Halloween has become a traditional American holiday consisting of dressing up in costume, pranks, superstitions, and trick-or-treating. While this Americanized holiday in recent years expanded internationally, this seemingly ‘American’ holiday and its various festivities have European roots. While many think Halloween came from the Days of the Dead celebrations in Mexico, Latin America and Spain, Halloween actually comes from the Celtic holiday Samhain (sow-in).samhain

The Celts lived over 2,000 years ago in the area that is present day Ireland, U.K, and northern France. Their new year began on Nov 1st and was celebrated the night before with Samhain. Samhain literally translates to summer’s end, and is a festival of the dead that celebrated the end of the harvest and the beginning of a dark, cold winter which, during that time, was associated with human death. The Celts believed that on this night, October 31st, the veil between the worlds of the living and the dead became blurred. Therefore, in order to ward off ghosts, they would light bonfires and wear costumes. During the festival they also burned animals as sacrifice and left crops and wine on their doorsteps for the Celtic deities.

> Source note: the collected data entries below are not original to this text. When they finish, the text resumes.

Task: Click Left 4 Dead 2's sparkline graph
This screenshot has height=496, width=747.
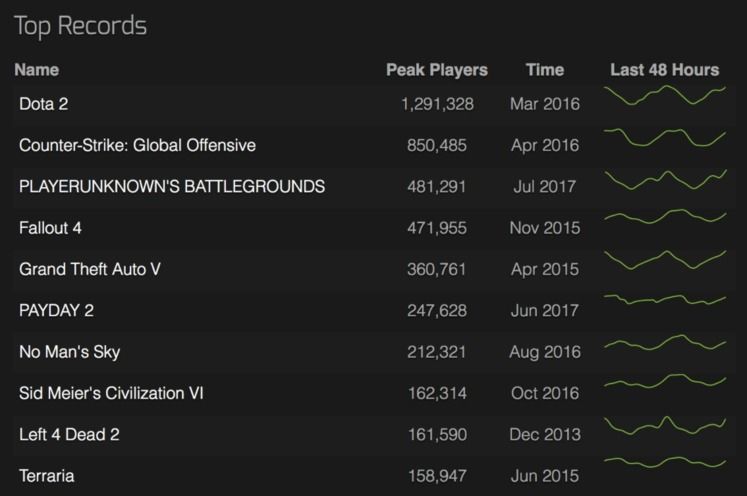Action: 665,425
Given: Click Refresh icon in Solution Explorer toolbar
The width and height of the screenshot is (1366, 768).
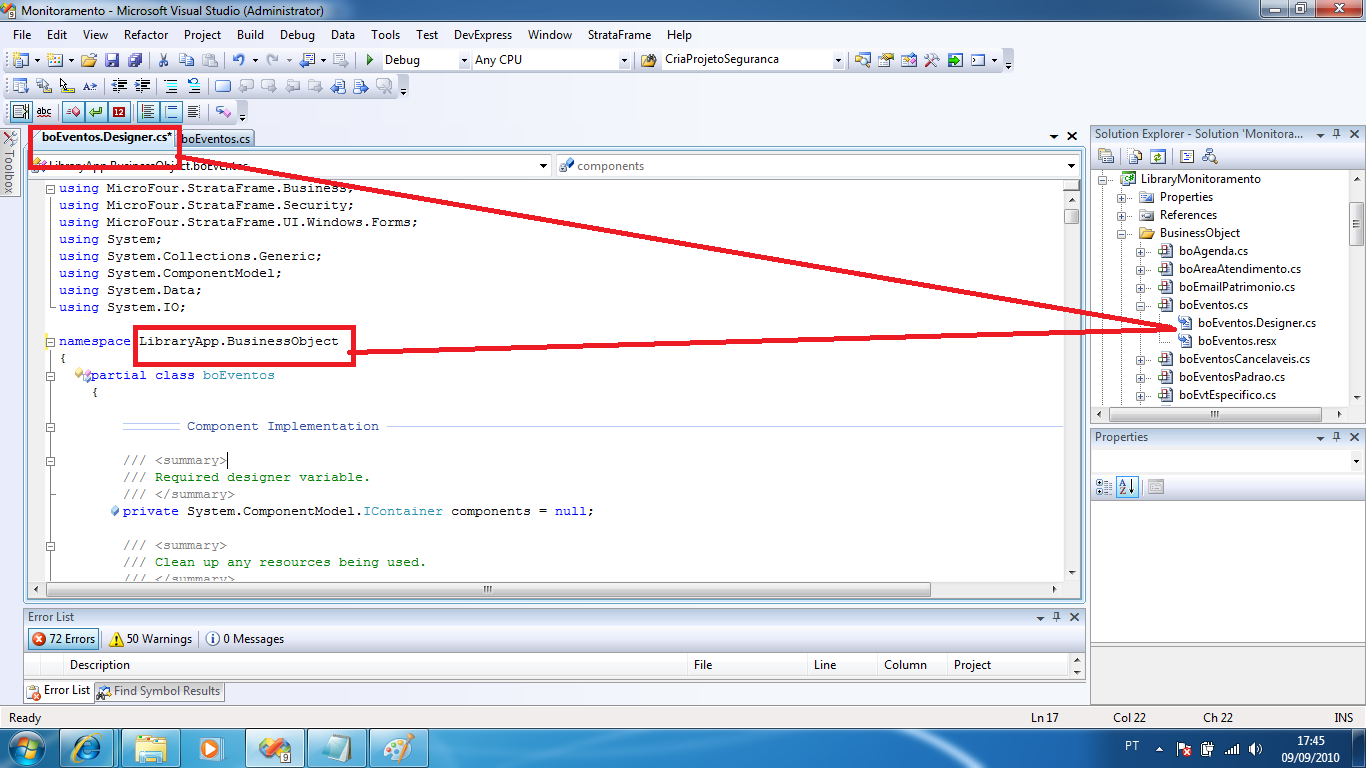Looking at the screenshot, I should point(1158,156).
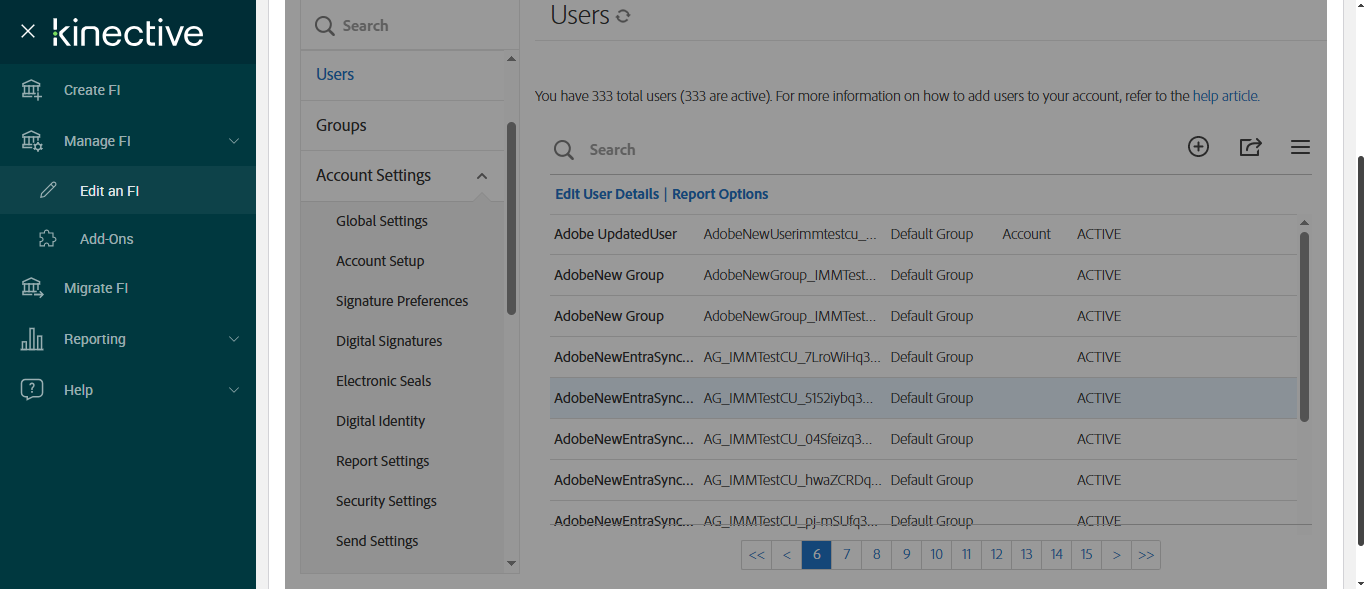Click the export users icon
1366x589 pixels.
pyautogui.click(x=1250, y=147)
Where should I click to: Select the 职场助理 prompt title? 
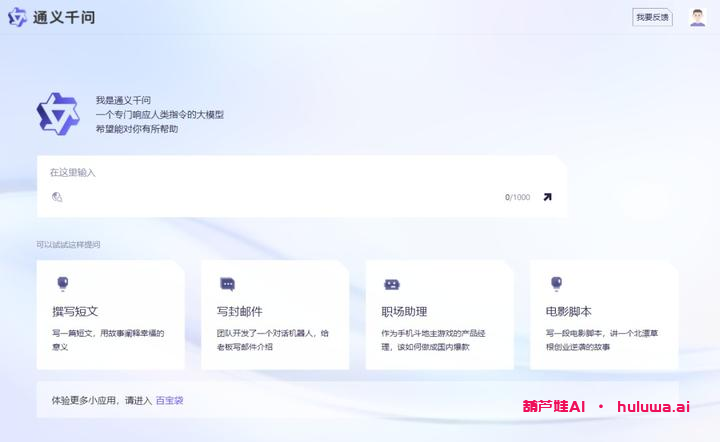pos(404,311)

They also believed that the presence of the otherworldly spirits made it easier for Celtic priests to make predictions about the future, adding to the mystic atmosphere and superstitions that surround Halloween today.

festivle s

During the eighth century, the Christian church wanted to change the Celts’ religious practice and tried replacing Samhain with All Saints’ Day, also known as All Hallows. This rebranding failed, however, and Christians then deemed November 2nd All Souls’ Day to celebrate the dead. All Saints’ Day then became the festival to honor any saint who did not already have a day of his or her own and the mass on this day was called Allhallowmas (the mass of all those who are hallowed). The night before became known as All Hallows Eve, and eventually morphed into what we call Halloween.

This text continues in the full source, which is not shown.